In return, Fanny occasionally posed for his paintings, including Miriam’s Song of Praise, based on the Old Testament story of the Israelites escaping from Egypt, in which she appears at the head of a group of musicians after the parting of the Red Sea. In London in 1838 Hensel presented the painting to Queen Victoria, who commented on the beauty of Miriam and gifted Hensel a diamond and an emerald ring in appreciation.
This would not be the only occasion on which the British queen would be
inadvertently impressed by Fanny Mendelssohn. In 1827, in a backhanded
endorsement of his sister’s abilities, Felix had allowed her to publish six of
her Lieder, including one called Italien, but under his name.
Fifteen years later Felix, by then a popular and established figure on the European scene, was invited to Buckingham Palace to perform for Victoria, who asked that he play her favourite of his songs. When Mendelssohn replied that it would be his pleasure and enquired which that might be, Victoria replied, “Italien”.
In 1846, at the age of 40 and encouraged by the French composer Charles Gounod, Fanny finally decided to defy both convention and the men in her family to publish some of her compositions. The first works were a great success and it seemed she would finally achieve some of the recognition she deserved.
She was preparing more manuscripts on May 14 1847, buoyed by the publication that day of a gushing review of her Gartenlieder in a prestigious
musical journal, when, during a Sonntagsmusiken rehearsal at home with
a choir, she suddenly lost the feeling in her hands. Leaving the room to massage them, she told the choir to keep singing, called out, “how beautiful it sounds”, then collapsed from a stroke and died within hours.

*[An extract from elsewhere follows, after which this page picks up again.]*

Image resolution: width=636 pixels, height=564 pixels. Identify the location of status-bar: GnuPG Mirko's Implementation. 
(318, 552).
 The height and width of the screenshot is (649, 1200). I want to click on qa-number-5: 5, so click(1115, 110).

On the day before she died, Fanny had composed a song, Bergeslust (Mountain Rapture), based on a poem by Joseph von Eichendorff. The last lines and the music that accompanied them, the last notes Fanny Mendelssohn ever created, are inscribed on her gravestone.
The words are “Gedanken geh’n und Lieder fort bis ins Himmelreich” – which
means “Our dreams and songs rise up until they reach the kingdom of heaven”.